Our models did not confirm any significant relationship between education on the one hand and the fulfilment of short-term fertility intentions or changes in the intended overall number of children on the other hand. Greater labour market instability/insecurity (measured as the experience of unemployment) proved, however, to be connected to changes in the intended total number of children. Similarly to Šťastná (2011), we did not find a statistically significant effect of the employment status on the chance of fullfiling short-term fertility intentions in the period of economic stability and growth though.

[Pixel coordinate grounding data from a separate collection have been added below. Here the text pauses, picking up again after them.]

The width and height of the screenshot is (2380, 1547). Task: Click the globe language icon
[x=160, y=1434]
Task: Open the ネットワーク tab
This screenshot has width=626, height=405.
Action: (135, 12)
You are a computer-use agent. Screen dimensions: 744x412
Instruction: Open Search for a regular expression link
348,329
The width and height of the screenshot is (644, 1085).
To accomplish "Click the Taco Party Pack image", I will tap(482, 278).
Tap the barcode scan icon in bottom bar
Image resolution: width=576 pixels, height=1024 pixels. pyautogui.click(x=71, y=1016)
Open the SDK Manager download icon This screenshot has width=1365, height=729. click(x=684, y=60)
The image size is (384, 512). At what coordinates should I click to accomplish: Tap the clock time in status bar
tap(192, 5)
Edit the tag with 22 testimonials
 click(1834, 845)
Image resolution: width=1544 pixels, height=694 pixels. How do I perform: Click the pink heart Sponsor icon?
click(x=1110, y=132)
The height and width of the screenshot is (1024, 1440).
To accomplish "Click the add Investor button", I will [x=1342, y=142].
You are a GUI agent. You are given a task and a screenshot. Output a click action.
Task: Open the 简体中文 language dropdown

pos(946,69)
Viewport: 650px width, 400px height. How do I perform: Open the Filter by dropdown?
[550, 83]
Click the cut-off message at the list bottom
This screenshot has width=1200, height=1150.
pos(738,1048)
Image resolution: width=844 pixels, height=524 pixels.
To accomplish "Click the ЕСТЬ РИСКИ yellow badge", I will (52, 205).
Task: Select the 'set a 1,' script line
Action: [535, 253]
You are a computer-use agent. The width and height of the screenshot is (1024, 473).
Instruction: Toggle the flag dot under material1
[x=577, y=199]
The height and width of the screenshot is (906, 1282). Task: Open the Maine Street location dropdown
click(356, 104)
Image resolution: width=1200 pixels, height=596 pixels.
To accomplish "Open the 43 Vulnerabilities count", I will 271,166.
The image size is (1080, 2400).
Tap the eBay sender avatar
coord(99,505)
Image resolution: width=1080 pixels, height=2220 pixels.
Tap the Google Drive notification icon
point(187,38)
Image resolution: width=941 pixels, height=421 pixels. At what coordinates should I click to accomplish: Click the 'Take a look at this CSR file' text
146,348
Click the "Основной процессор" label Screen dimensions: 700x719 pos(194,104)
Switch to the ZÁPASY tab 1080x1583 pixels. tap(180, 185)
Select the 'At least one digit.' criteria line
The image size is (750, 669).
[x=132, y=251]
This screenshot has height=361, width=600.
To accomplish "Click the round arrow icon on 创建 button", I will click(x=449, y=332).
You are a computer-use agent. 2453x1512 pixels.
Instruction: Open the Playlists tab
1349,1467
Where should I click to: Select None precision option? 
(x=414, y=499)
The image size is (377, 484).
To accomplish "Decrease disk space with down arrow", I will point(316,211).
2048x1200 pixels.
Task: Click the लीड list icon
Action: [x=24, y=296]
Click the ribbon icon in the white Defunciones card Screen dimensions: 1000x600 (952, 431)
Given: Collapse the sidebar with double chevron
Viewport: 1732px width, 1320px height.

Our results are consistent with the findings of some studies while others have shown different results. The different results of various studies on the effect of education and labour market instability are likely to stem from region-specific differences, differences in the sense of measuring the effect in the time of economic decline or growth, and differences in the way labour-market instability and changes in fertility intentions are operationalised in research.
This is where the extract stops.